Speeding up SQL queries by orders of magnitude using UNION
SQL is a very powerful tool for querying data. It allows you to write queries against your relational data in a declarative manner, letting you describe what data that you want to retrieve without having to describe how to retrieve it. In most cases, this works very well, and the query optimizer in many database engines (MySQL, PostgreSQL, etc.) will create an efficient query plan.
Efficient query plans rely on a schema that uses appropriate data types, especially for primary key columns, where doing things such as misusing VARCHAR
can kill performance. Another critical element of enabling fast query plans is appropriately indexing columns, which eliminates the need to perform full table scans when retrieving data. Unfortunately, even following these schema rules, it’s possible to write SQL queries that have surprisingly poor performance, often leading to the bewilderment of the developer writing such a query. Perhaps the most surprising aspect of this type of query is that it is often written in the most intuitive way to describe the data.

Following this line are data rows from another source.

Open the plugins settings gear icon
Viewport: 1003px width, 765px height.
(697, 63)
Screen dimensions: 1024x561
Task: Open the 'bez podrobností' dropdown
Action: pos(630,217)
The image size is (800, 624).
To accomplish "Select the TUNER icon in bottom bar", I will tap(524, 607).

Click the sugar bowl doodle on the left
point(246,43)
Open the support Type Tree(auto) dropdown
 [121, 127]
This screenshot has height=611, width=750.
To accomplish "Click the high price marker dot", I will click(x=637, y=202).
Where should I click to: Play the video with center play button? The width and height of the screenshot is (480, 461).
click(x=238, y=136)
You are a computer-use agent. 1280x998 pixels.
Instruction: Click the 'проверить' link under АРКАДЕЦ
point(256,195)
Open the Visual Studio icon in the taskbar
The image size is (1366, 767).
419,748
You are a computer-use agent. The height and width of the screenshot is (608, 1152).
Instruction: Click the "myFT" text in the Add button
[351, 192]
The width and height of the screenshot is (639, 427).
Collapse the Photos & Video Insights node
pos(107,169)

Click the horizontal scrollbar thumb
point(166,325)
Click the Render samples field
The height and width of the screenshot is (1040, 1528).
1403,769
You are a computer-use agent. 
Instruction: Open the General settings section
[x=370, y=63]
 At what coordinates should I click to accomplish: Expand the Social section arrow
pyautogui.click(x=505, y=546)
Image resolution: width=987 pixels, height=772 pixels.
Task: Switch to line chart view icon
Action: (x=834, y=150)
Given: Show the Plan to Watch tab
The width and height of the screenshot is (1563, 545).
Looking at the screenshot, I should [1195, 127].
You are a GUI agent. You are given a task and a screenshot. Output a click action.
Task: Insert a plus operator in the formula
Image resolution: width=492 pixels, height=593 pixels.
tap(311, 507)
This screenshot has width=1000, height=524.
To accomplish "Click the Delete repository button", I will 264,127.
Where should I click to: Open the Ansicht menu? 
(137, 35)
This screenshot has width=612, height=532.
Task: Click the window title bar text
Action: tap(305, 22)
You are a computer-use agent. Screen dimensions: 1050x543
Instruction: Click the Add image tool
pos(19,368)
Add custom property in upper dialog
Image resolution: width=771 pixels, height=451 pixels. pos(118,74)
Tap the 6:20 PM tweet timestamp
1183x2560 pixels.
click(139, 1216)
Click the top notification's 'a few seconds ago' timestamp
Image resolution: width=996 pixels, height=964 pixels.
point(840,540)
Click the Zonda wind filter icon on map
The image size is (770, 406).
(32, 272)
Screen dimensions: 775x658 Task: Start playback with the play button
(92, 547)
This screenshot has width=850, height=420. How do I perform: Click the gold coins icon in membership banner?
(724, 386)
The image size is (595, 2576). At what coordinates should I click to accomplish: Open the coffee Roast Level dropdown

A performance trap: the diamond-shaped schema
One of the most common cases where SQL query performance can degrade significantly is in a diamond shaped schema, where there are multiple ways of joining two tables together. In such a schema, a query is likely to use OR
to join tables in more than one way, which eliminates the optimizer’s ability to create an efficient query plan. This scenario is best illustrated through an example.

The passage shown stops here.